__Dataset records__
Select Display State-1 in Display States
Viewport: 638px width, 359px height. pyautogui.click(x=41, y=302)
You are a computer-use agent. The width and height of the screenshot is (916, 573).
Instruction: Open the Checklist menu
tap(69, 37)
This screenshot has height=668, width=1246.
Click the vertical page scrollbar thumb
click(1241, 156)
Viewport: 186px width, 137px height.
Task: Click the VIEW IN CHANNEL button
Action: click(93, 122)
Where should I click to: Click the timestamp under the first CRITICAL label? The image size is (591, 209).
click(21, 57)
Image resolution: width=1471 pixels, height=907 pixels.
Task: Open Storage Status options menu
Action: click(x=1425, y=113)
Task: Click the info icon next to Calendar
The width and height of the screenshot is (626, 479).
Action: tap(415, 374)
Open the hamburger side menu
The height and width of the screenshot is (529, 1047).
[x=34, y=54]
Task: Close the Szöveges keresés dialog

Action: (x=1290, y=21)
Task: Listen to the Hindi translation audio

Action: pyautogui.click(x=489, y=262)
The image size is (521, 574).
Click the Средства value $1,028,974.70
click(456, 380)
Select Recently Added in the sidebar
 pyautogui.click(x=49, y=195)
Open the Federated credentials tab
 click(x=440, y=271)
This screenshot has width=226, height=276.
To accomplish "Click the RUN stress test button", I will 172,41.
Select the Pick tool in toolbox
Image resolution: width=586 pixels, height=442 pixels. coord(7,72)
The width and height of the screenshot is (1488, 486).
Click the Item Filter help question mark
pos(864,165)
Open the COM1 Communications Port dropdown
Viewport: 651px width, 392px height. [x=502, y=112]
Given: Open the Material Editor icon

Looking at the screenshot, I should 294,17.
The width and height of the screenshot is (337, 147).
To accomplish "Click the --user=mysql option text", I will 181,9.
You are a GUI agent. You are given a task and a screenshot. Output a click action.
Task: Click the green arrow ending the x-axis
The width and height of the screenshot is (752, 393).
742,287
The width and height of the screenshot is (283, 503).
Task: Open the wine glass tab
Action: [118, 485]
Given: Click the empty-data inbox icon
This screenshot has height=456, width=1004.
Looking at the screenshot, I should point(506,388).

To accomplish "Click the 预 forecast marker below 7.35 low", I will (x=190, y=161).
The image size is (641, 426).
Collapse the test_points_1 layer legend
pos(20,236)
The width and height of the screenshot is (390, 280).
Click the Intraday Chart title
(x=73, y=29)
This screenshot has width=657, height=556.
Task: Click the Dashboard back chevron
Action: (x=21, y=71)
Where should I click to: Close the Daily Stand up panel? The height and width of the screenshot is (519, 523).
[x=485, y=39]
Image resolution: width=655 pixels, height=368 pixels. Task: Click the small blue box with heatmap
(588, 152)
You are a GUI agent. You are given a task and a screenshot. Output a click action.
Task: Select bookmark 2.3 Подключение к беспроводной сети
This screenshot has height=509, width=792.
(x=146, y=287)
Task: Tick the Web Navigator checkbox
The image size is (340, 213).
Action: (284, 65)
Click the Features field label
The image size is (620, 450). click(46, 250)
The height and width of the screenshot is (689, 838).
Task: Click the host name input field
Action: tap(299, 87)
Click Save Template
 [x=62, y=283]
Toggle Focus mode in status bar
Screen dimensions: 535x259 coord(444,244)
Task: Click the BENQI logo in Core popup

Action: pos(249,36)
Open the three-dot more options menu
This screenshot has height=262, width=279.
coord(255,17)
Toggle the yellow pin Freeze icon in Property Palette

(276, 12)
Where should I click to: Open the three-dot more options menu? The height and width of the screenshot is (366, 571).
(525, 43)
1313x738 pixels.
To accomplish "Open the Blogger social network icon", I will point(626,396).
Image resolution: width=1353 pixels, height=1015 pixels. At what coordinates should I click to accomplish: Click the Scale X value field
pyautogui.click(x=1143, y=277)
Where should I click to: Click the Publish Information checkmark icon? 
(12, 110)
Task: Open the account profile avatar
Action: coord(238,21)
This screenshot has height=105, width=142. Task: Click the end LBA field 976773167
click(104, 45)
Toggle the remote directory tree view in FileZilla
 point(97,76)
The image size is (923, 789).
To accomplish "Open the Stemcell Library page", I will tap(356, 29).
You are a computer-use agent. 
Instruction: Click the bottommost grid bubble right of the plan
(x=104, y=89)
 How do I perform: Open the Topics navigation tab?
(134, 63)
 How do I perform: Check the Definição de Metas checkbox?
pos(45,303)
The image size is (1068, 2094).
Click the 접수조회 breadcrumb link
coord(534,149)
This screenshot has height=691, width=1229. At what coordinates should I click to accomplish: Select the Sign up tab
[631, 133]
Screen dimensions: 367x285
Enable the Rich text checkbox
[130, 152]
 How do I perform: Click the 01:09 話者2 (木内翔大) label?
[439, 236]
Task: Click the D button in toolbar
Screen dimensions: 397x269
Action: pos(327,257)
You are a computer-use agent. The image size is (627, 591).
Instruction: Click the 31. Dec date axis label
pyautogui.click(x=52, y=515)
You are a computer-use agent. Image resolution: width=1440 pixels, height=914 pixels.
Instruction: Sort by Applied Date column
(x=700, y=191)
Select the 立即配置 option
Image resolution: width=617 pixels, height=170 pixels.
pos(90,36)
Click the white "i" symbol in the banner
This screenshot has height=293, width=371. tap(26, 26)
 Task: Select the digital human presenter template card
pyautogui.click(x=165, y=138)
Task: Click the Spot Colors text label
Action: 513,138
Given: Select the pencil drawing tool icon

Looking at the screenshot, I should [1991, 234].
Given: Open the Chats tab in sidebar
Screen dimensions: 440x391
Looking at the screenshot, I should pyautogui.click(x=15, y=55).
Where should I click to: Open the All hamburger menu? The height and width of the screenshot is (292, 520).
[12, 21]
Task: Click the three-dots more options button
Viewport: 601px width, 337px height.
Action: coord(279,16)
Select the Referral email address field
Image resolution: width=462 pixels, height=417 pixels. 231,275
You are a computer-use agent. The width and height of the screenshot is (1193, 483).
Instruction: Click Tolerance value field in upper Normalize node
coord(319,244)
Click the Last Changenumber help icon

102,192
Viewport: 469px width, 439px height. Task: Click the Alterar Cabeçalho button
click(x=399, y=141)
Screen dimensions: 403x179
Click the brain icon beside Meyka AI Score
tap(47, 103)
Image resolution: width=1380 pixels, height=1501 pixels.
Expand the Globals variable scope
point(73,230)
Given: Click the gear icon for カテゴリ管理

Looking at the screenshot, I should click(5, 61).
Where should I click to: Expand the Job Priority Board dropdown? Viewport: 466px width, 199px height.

__Required task__
Rewrite all of the data above, changing every "Instruction" to "Goal" and leaving the rest as it is.

__Exercise result__
Select Display State-1 in Display States
Viewport: 638px width, 359px height. pyautogui.click(x=41, y=302)
You are a computer-use agent. The width and height of the screenshot is (916, 573).
Goal: Open the Checklist menu
tap(69, 37)
This screenshot has height=668, width=1246.
Click the vertical page scrollbar thumb
click(1241, 156)
Viewport: 186px width, 137px height.
Task: Click the VIEW IN CHANNEL button
Action: click(93, 122)
Where should I click to: Click the timestamp under the first CRITICAL label? The image size is (591, 209).
click(21, 57)
Image resolution: width=1471 pixels, height=907 pixels.
Task: Open Storage Status options menu
Action: click(x=1425, y=113)
Task: Click the info icon next to Calendar
The width and height of the screenshot is (626, 479).
Action: tap(415, 374)
Open the hamburger side menu
The height and width of the screenshot is (529, 1047).
[x=34, y=54]
Task: Close the Szöveges keresés dialog

Action: (x=1290, y=21)
Task: Listen to the Hindi translation audio

Action: pyautogui.click(x=489, y=262)
The image size is (521, 574).
Click the Средства value $1,028,974.70
click(456, 380)
Select Recently Added in the sidebar
 pyautogui.click(x=49, y=195)
Open the Federated credentials tab
 click(x=440, y=271)
This screenshot has width=226, height=276.
To accomplish "Click the RUN stress test button", I will 172,41.
Select the Pick tool in toolbox
Image resolution: width=586 pixels, height=442 pixels. coord(7,72)
The width and height of the screenshot is (1488, 486).
Click the Item Filter help question mark
pos(864,165)
Open the COM1 Communications Port dropdown
Viewport: 651px width, 392px height. [x=502, y=112]
Given: Open the Material Editor icon

Looking at the screenshot, I should 294,17.
The width and height of the screenshot is (337, 147).
To accomplish "Click the --user=mysql option text", I will 181,9.
You are a GUI agent. You are given a task and a screenshot. Output a click action.
Task: Click the green arrow ending the x-axis
The width and height of the screenshot is (752, 393).
742,287
The width and height of the screenshot is (283, 503).
Task: Open the wine glass tab
Action: [118, 485]
Given: Click the empty-data inbox icon
This screenshot has height=456, width=1004.
Looking at the screenshot, I should point(506,388).

To accomplish "Click the 预 forecast marker below 7.35 low", I will (x=190, y=161).
The image size is (641, 426).
Collapse the test_points_1 layer legend
pos(20,236)
The width and height of the screenshot is (390, 280).
Click the Intraday Chart title
(x=73, y=29)
This screenshot has width=657, height=556.
Task: Click the Dashboard back chevron
Action: (x=21, y=71)
Where should I click to: Close the Daily Stand up panel? The height and width of the screenshot is (519, 523).
[x=485, y=39]
Image resolution: width=655 pixels, height=368 pixels. Task: Click the small blue box with heatmap
(588, 152)
You are a GUI agent. You are given a task and a screenshot. Output a click action.
Task: Select bookmark 2.3 Подключение к беспроводной сети
This screenshot has height=509, width=792.
(x=146, y=287)
Task: Tick the Web Navigator checkbox
The image size is (340, 213).
Action: (284, 65)
Click the Features field label
The image size is (620, 450). click(46, 250)
The height and width of the screenshot is (689, 838).
Task: Click the host name input field
Action: tap(299, 87)
Click Save Template
 [x=62, y=283]
Toggle Focus mode in status bar
Screen dimensions: 535x259 coord(444,244)
Task: Click the BENQI logo in Core popup

Action: pos(249,36)
Open the three-dot more options menu
This screenshot has height=262, width=279.
coord(255,17)
Toggle the yellow pin Freeze icon in Property Palette

(276, 12)
Where should I click to: Open the three-dot more options menu? The height and width of the screenshot is (366, 571).
(525, 43)
1313x738 pixels.
To accomplish "Open the Blogger social network icon", I will point(626,396).
Image resolution: width=1353 pixels, height=1015 pixels. At what coordinates should I click to accomplish: Click the Scale X value field
pyautogui.click(x=1143, y=277)
Where should I click to: Click the Publish Information checkmark icon? 
(12, 110)
Task: Open the account profile avatar
Action: coord(238,21)
This screenshot has height=105, width=142. Task: Click the end LBA field 976773167
click(104, 45)
Toggle the remote directory tree view in FileZilla
 point(97,76)
The image size is (923, 789).
To accomplish "Open the Stemcell Library page", I will tap(356, 29).
You are a computer-use agent. 
Goal: Click the bottommost grid bubble right of the plan
(x=104, y=89)
 How do I perform: Open the Topics navigation tab?
(134, 63)
 How do I perform: Check the Definição de Metas checkbox?
pos(45,303)
The image size is (1068, 2094).
Click the 접수조회 breadcrumb link
coord(534,149)
This screenshot has height=691, width=1229. At what coordinates should I click to accomplish: Select the Sign up tab
[631, 133]
Screen dimensions: 367x285
Enable the Rich text checkbox
[130, 152]
 How do I perform: Click the 01:09 話者2 (木内翔大) label?
[439, 236]
Task: Click the D button in toolbar
Screen dimensions: 397x269
Action: pos(327,257)
You are a computer-use agent. The image size is (627, 591).
Goal: Click the 31. Dec date axis label
pyautogui.click(x=52, y=515)
You are a computer-use agent. Image resolution: width=1440 pixels, height=914 pixels.
Goal: Sort by Applied Date column
(x=700, y=191)
Select the 立即配置 option
Image resolution: width=617 pixels, height=170 pixels.
pos(90,36)
Click the white "i" symbol in the banner
This screenshot has height=293, width=371. tap(26, 26)
 Task: Select the digital human presenter template card
pyautogui.click(x=165, y=138)
Task: Click the Spot Colors text label
Action: 513,138
Given: Select the pencil drawing tool icon

Looking at the screenshot, I should [1991, 234].
Given: Open the Chats tab in sidebar
Screen dimensions: 440x391
Looking at the screenshot, I should pyautogui.click(x=15, y=55).
Where should I click to: Open the All hamburger menu? The height and width of the screenshot is (292, 520).
[12, 21]
Task: Click the three-dots more options button
Viewport: 601px width, 337px height.
Action: coord(279,16)
Select the Referral email address field
Image resolution: width=462 pixels, height=417 pixels. 231,275
You are a computer-use agent. The width and height of the screenshot is (1193, 483).
Goal: Click Tolerance value field in upper Normalize node
coord(319,244)
Click the Last Changenumber help icon

102,192
Viewport: 469px width, 439px height. Task: Click the Alterar Cabeçalho button
click(x=399, y=141)
Screen dimensions: 403x179
Click the brain icon beside Meyka AI Score
tap(47, 103)
Image resolution: width=1380 pixels, height=1501 pixels.
Expand the Globals variable scope
point(73,230)
Given: Click the gear icon for カテゴリ管理

Looking at the screenshot, I should click(5, 61).
Where should I click to: Expand the Job Priority Board dropdown? Viewport: 466px width, 199px height.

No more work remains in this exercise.